I find it quite exhilarating.’

  ‘Oh, I find it exhilarating all right,’ said Mitz. ‘It’s just that I think my stomach has difficulty in keeping up with the rest of my body. It keeps dropping behind a little. You sure we’re safe?’

  ‘No, he’s a terrible driver, but I wouldn’t worry about it. If he ever does have an accident, we won’t know anything about it. He drives so fast. If we hit anything we’ll be – what do you foxes call it? – gubbins? – gubbins on the highway. We won’t feel a thing. Just try to relax and enjoy the ride. You won’t get many of these in your life, I can tell you.’

  ‘That’s the best news I’ve heard today,’ replied Mitz, firmly.
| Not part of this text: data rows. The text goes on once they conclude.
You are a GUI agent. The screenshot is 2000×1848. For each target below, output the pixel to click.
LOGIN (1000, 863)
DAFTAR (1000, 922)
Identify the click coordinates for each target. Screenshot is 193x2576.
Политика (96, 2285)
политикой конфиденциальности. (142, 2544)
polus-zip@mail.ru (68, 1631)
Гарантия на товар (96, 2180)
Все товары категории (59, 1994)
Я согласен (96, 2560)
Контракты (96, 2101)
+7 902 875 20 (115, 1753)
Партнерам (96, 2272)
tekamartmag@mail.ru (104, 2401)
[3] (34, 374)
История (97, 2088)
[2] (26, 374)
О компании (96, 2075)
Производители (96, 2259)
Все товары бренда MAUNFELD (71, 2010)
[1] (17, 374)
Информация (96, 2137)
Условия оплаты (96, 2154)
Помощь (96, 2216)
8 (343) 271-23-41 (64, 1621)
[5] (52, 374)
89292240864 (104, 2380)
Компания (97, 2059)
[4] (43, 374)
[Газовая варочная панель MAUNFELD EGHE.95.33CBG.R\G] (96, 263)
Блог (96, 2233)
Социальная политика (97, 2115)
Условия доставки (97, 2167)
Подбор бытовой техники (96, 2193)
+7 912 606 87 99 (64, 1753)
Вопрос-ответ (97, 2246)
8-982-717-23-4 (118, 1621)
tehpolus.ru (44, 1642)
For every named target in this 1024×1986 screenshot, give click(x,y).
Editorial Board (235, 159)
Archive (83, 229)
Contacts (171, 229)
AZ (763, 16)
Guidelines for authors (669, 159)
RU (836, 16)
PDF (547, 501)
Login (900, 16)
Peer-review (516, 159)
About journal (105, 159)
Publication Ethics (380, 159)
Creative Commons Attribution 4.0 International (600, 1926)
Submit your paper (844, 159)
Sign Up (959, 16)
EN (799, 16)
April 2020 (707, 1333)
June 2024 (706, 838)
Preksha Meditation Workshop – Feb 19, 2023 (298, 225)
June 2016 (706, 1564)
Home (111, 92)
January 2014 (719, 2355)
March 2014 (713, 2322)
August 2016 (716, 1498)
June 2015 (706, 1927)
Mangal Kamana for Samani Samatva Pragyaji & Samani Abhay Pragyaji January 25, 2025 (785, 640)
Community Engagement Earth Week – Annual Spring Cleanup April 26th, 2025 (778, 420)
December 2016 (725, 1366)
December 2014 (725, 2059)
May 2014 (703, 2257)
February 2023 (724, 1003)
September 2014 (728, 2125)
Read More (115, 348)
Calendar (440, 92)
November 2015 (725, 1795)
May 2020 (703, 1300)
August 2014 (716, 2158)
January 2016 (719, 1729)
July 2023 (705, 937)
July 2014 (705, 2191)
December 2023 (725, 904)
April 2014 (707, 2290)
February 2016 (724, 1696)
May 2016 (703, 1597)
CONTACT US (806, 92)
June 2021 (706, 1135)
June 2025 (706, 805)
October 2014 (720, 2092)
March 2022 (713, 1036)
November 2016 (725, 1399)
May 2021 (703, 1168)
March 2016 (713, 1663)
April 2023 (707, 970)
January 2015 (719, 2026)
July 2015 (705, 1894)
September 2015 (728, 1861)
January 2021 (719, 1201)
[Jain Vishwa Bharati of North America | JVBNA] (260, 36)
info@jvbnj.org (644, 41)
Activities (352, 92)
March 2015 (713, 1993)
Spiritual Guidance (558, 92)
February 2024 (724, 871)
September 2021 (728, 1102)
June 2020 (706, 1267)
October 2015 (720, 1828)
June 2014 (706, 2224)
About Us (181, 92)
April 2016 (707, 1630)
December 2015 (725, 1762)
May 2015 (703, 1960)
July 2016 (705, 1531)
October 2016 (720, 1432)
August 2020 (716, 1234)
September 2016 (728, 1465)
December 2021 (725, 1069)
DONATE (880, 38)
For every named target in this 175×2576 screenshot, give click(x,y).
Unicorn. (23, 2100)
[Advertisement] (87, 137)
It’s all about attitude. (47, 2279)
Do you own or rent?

  Lights flowed by on the outside of the vehicle and Mitz crouched in the bottom of the cage until the ordeal was over and everything stopped spinning. She was taken out of the back and saw that she was in the street where she had been shadowed by the ridgeback. A shudder went through her as she remembered that he might be still around.

  She called to Betsy, ‘There’s a huge dog loose – a hound called Sabre. He’ll kill me if he catches me.’

  ‘Don’t worry,’ shouted Betsy. ‘We’ll be following you on foot. I won’t let him touch you.’